Start of Block

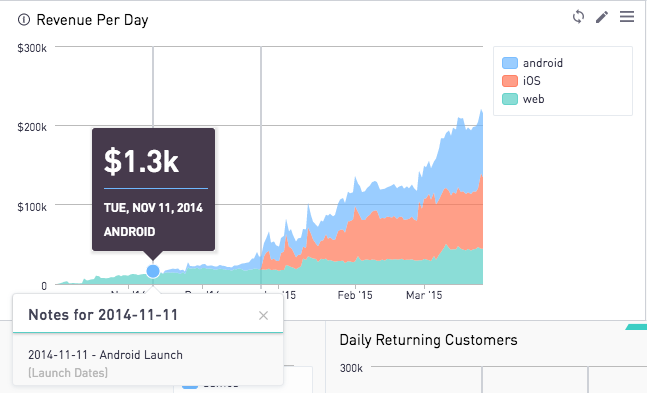Open the chart edit pencil icon

click(x=602, y=17)
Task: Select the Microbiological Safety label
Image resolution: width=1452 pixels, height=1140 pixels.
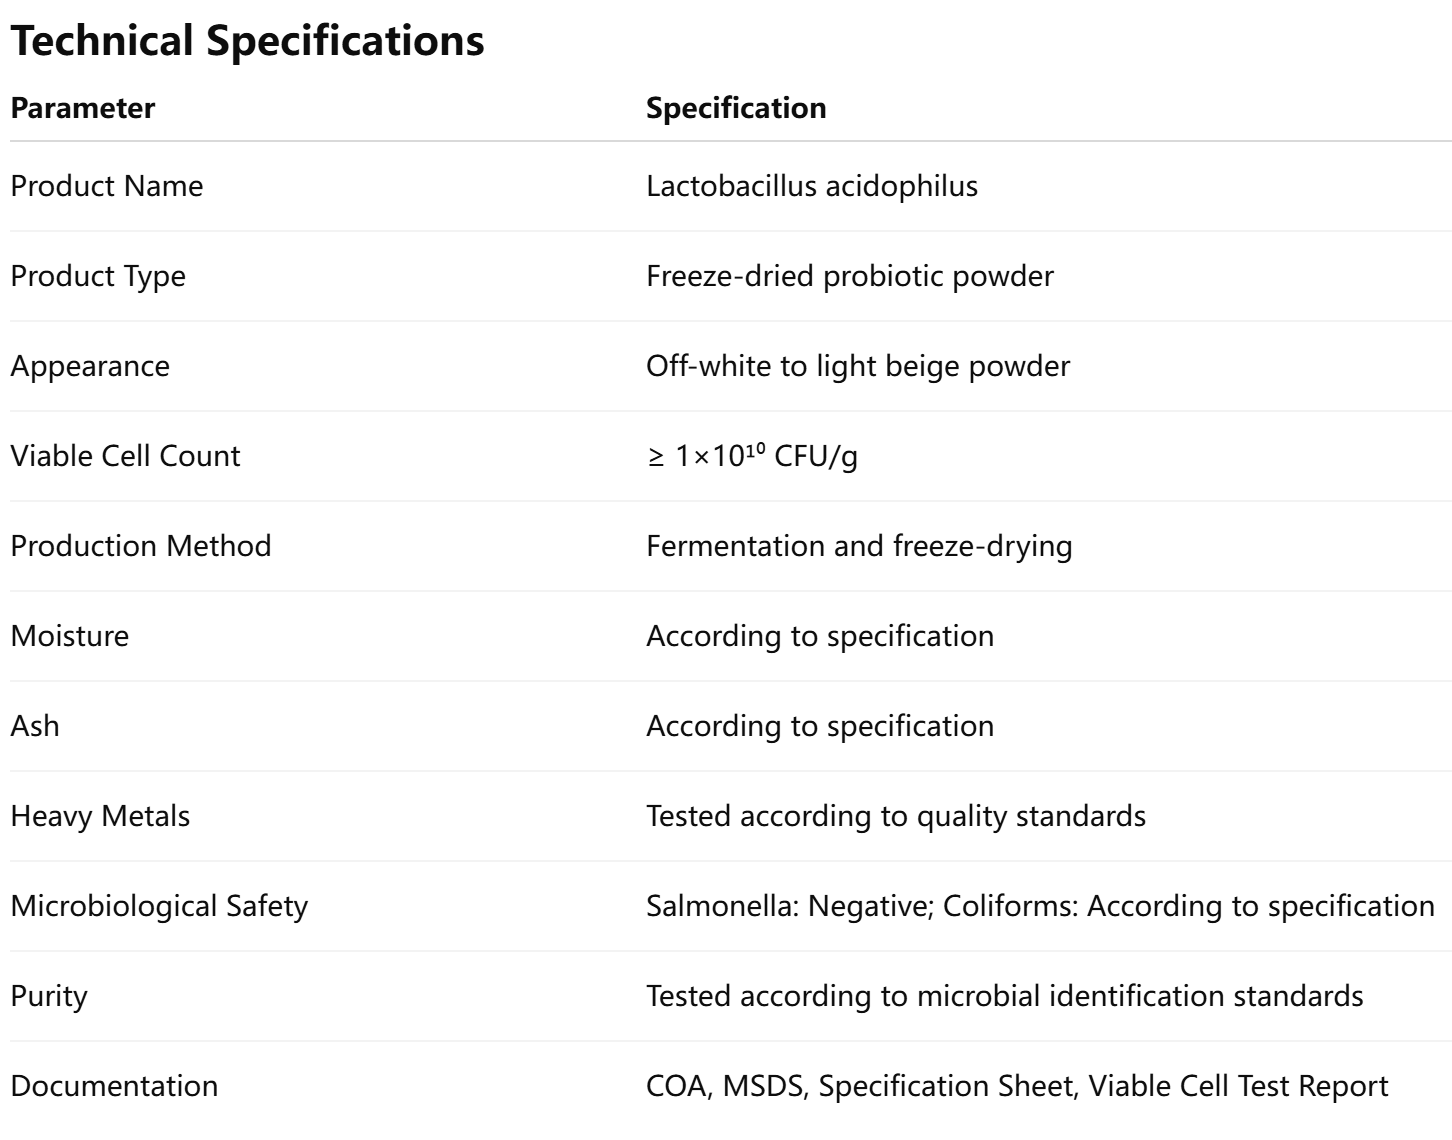Action: (159, 906)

End of Block

__GOAL OF THE EXERCISE__
Once the line holding "Image resolution: width=1452" is found, set it down along with every line after it through the end of the entries, exactly, leaving the pictures out.

__TASK SOLUTION__
Image resolution: width=1452 pixels, height=1140 pixels.
Action: (159, 906)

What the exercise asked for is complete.